#### What you are asked to do:
Search the data for the string "Spend" and copy each line where it turns up.

#### Exercise material:
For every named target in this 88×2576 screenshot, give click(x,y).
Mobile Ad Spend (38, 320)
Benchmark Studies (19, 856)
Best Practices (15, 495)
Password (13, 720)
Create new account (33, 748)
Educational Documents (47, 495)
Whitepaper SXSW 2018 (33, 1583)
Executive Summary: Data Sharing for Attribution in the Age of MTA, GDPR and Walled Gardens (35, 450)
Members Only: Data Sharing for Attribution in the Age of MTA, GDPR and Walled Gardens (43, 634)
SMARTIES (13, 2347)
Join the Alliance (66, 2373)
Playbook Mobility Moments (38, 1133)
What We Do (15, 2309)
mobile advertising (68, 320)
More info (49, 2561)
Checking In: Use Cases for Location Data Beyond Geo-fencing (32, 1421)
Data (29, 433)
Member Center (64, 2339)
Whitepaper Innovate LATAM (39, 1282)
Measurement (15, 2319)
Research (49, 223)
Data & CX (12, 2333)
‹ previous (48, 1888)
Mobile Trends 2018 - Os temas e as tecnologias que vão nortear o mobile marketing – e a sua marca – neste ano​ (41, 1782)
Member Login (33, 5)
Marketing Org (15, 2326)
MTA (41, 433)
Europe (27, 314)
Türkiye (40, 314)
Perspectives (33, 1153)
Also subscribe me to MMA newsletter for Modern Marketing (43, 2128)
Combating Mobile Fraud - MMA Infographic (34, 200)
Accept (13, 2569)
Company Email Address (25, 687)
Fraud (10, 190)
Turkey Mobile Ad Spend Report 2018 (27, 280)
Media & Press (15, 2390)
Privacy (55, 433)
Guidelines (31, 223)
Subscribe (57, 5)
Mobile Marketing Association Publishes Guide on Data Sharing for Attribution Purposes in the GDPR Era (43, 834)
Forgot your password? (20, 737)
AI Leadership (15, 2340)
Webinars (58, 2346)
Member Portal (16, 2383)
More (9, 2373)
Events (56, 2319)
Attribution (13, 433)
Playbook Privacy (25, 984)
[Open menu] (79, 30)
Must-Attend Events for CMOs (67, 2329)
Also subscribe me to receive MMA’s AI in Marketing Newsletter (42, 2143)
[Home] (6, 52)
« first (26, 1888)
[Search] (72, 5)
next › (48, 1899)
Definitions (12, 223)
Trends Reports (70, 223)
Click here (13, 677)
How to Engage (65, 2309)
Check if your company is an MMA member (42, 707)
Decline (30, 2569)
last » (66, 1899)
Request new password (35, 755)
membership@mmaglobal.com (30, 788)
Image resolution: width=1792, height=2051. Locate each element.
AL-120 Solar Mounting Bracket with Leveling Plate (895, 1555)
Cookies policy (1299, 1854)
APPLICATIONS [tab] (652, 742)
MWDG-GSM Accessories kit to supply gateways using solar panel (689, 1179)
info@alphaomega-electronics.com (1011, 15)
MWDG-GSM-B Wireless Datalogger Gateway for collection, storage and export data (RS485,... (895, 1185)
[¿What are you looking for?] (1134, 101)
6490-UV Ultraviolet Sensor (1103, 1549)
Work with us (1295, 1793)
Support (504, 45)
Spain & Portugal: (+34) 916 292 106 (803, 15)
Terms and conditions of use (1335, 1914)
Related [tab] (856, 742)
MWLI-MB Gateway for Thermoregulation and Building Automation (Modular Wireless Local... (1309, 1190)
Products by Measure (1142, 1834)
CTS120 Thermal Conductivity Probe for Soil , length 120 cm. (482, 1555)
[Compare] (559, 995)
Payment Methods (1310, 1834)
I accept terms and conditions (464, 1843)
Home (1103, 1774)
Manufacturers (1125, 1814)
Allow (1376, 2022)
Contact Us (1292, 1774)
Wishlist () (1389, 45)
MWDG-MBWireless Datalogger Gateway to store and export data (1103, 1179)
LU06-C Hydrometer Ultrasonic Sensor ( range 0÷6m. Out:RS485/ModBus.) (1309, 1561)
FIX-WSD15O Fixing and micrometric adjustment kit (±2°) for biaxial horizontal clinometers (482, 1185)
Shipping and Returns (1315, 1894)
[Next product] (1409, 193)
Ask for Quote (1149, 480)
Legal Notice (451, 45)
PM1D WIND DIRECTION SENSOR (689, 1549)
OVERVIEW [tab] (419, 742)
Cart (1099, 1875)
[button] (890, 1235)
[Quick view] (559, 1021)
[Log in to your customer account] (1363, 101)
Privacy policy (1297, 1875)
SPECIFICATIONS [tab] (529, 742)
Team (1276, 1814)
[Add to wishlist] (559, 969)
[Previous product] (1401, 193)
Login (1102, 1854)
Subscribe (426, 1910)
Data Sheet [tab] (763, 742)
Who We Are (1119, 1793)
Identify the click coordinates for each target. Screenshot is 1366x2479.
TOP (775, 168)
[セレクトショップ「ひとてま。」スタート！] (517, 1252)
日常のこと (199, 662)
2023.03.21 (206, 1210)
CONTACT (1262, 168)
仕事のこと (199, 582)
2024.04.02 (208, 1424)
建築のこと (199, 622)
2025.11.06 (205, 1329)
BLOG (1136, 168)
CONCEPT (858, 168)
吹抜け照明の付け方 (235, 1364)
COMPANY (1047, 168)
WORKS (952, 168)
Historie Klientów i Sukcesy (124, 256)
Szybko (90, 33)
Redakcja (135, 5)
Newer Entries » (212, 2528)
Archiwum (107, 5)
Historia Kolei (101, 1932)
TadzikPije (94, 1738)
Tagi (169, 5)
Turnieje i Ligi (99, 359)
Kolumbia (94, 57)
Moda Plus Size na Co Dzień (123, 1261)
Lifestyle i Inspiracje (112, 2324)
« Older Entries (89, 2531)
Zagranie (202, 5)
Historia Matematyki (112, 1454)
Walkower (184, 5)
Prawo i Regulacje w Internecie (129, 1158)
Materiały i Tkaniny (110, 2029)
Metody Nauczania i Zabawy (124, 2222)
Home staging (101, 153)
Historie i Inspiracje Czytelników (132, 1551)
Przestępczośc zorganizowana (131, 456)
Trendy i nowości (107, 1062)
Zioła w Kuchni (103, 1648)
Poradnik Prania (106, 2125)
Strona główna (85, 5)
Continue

#### Task solution:
Mobile Ad Spend (38, 320)
Turkey Mobile Ad Spend Report 2018 (27, 280)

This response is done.